1. An operating device comprising: a lever member rotatable about a first axis of rotation; and a cam portion having a sliding region on which the tip of the lever member slides, wherein the sliding region of the cam portion has a plurality of sliding surfaces of different shapes, the sliding surface on which the tip of the lever member slides as the lever member rotates is switched by a change in the position of the cam portion, and the lever member is set by the sliding surface on which the tip of the lever member slides to either a locked state in which the return of the lever member to the initial position is restricted when the lever member has been rotated from the initial position to a moved position, or an unlock state in which the lever member returns to the initial position when the lever member is in the moved position.

2. The operating device according to claim 1, wherein the plurality of sliding surfaces include a locking sliding surface that causes the lever member to be in the locked state and an unlocking sliding surface that causes the lever member to be in the unlocked state, wherein the lever member is in the locked state when the sliding surface on which the tip slides is the locking sliding surface, and is in the unlocked state when the sliding surface on which the tip slides is the unlocking sliding surface.

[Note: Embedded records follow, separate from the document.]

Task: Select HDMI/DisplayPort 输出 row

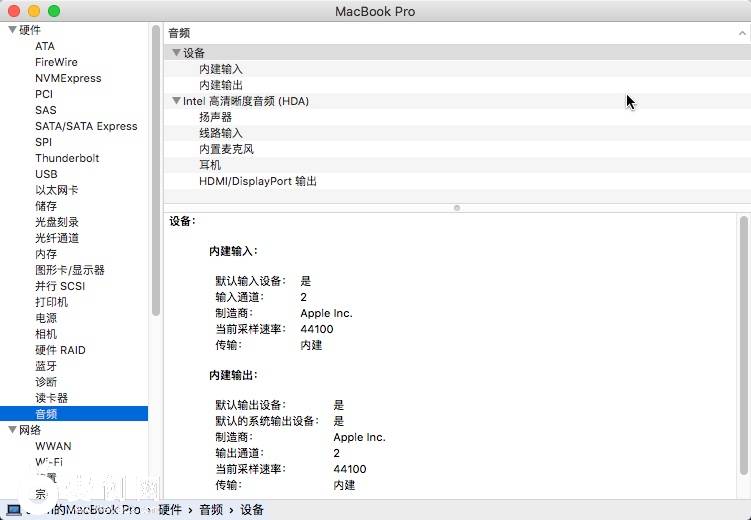Action: 257,181
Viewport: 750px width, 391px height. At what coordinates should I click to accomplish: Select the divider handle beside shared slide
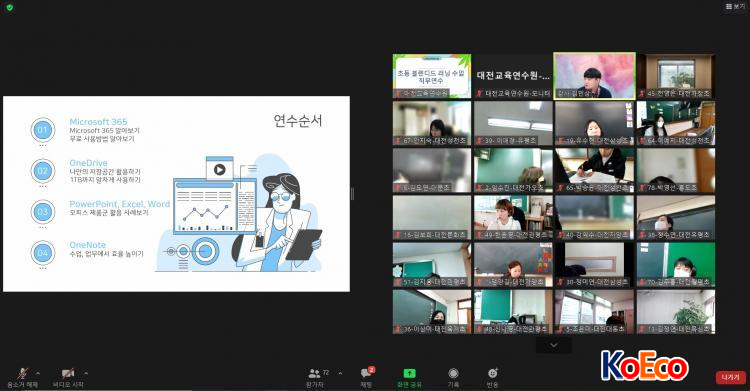[x=353, y=194]
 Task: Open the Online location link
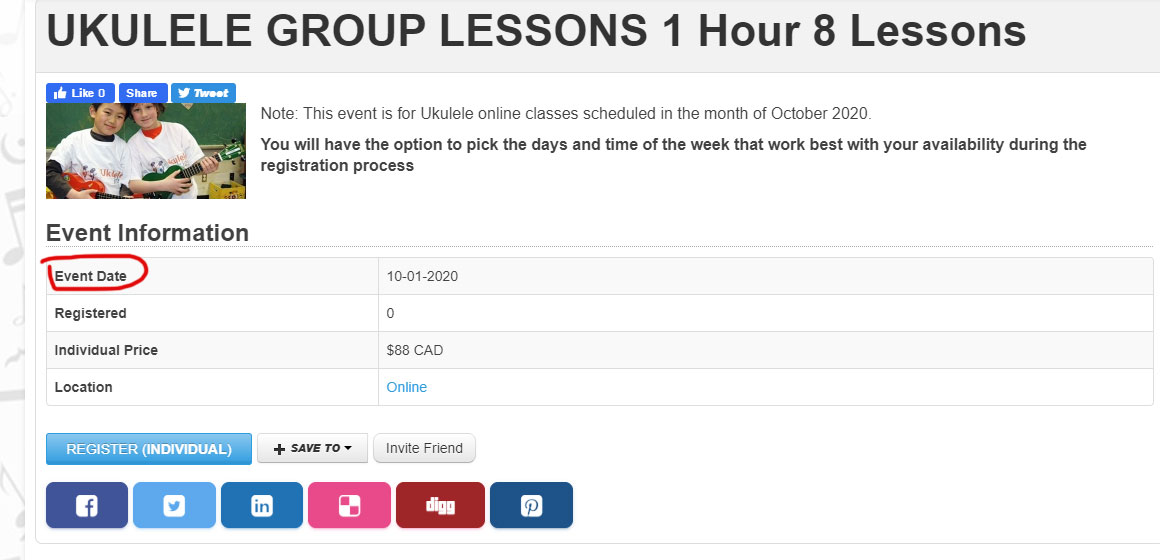[x=406, y=387]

3. The operating device according to claim 2, wherein, when the distance between the position on the sliding surface in which the tip of the lever member abuts in the initial position and the first rotation axis is defined as the first distance, and when the distance between the position on the sliding surface in which the tip of the lever member abuts in the moved position and the first rotation axis is defined as the second distance, the locking sliding surface is formed such that, as the lever member moves between the initial position and the moved position, a portion is formed therein where the distance between the position on the sliding surface in which the tip of the lever member abuts and the first rotation axis becomes shorter than the first distance and the second distance.

4. The operating device according to claim 2, wherein the unlocking sliding surface is formed such that the distance between the position on the sliding surface where the tip of the lever member abuts and the first rotation axis decreases as the lever member moves from the initial position to the moving position.

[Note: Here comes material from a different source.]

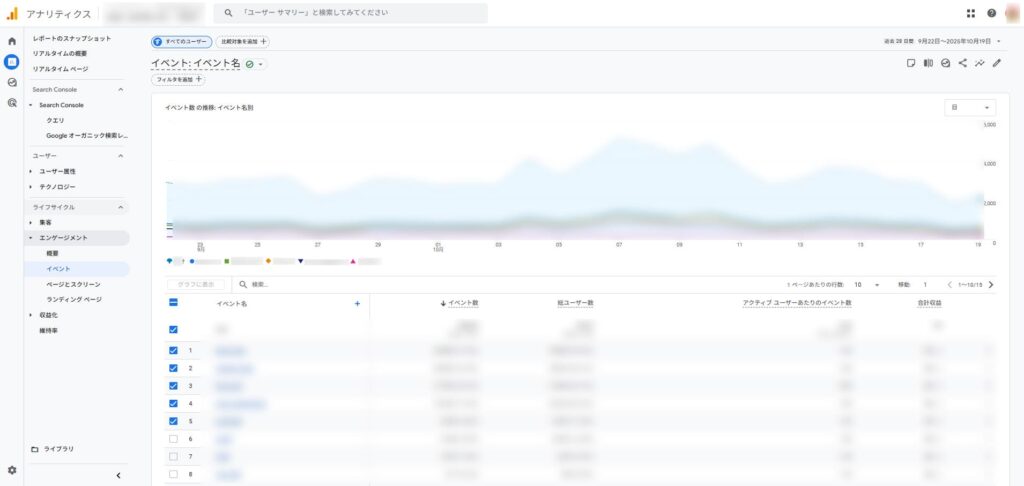Select ページとスクリーン in the sidebar

[x=72, y=284]
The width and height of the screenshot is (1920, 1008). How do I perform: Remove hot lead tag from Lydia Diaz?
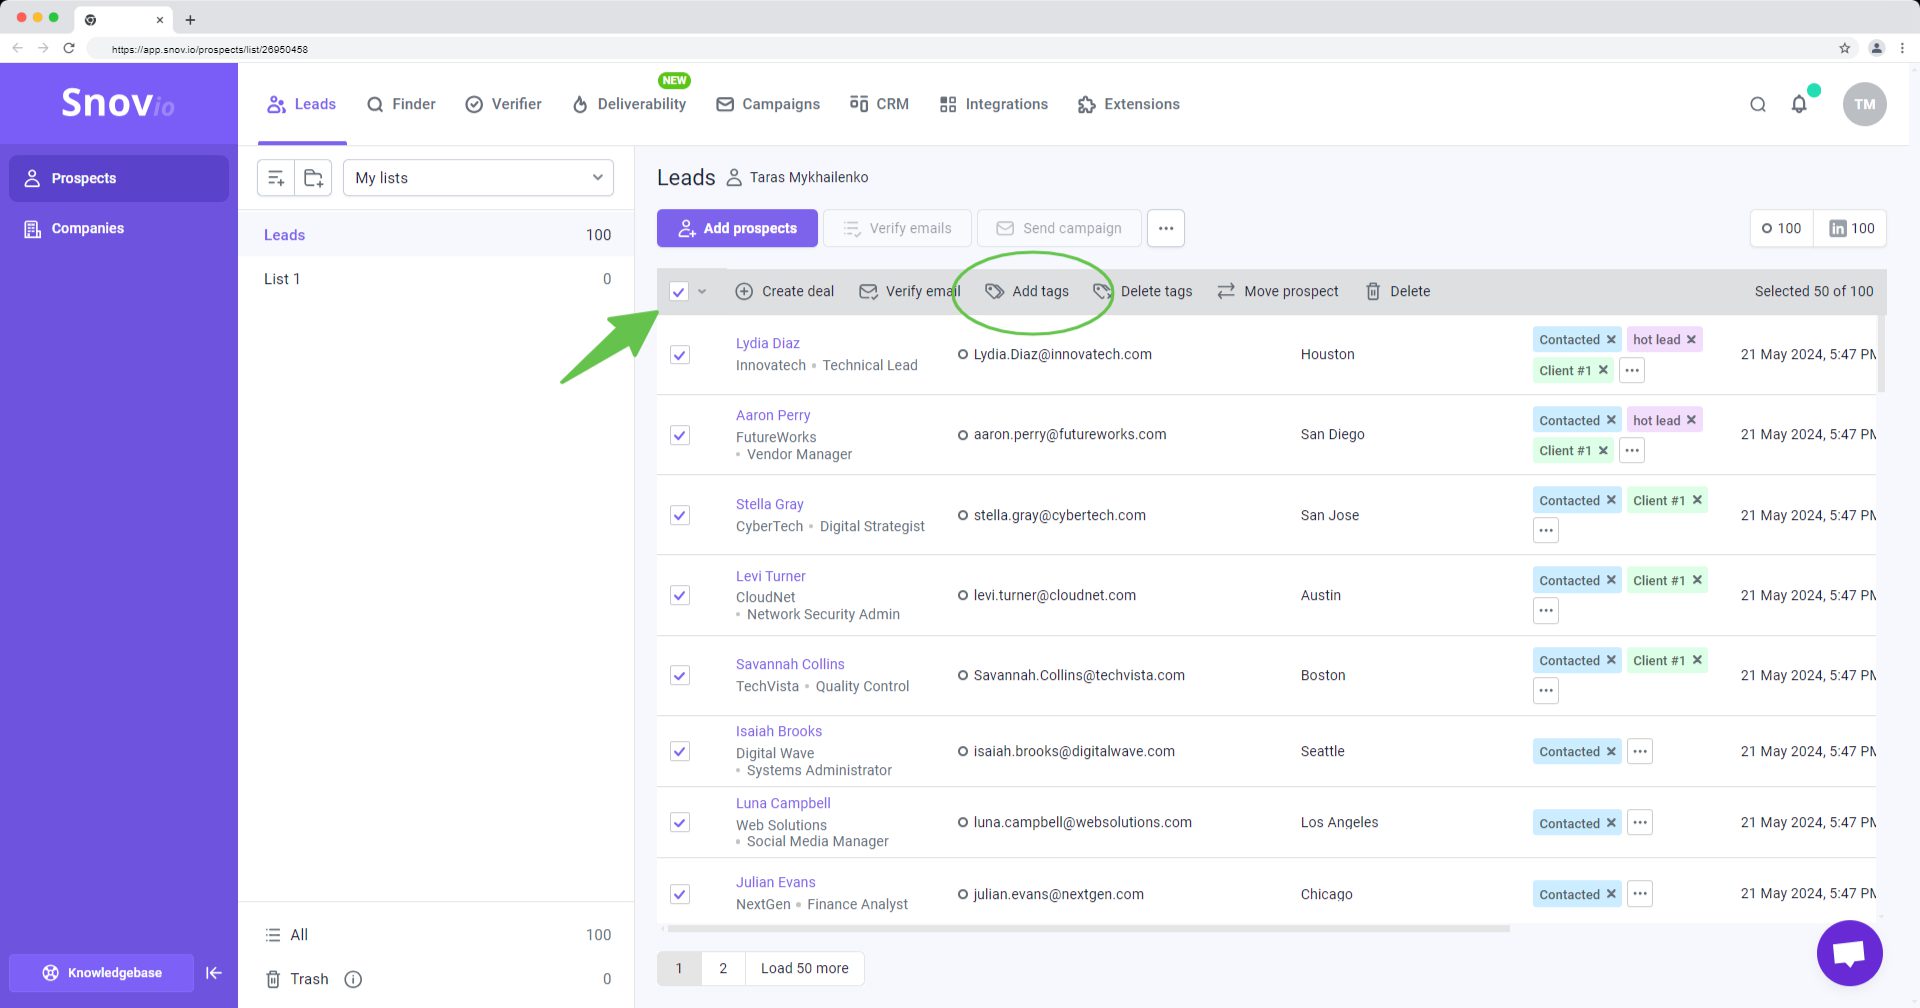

5. The operating device according to claim 2, further comprising, as a plurality of sliding surfaces, a connecting surface provided between the locking sliding surface and the unlocking sliding surface, wherein the tip slides from the locking sliding surface to the unlocking sliding surface via the connecting surface by changing the orientation of the cam portion in the locked state.

6. The operating device according to claim 1, wherein the tip of the lever member is biased in a direction away from the first rotation axis.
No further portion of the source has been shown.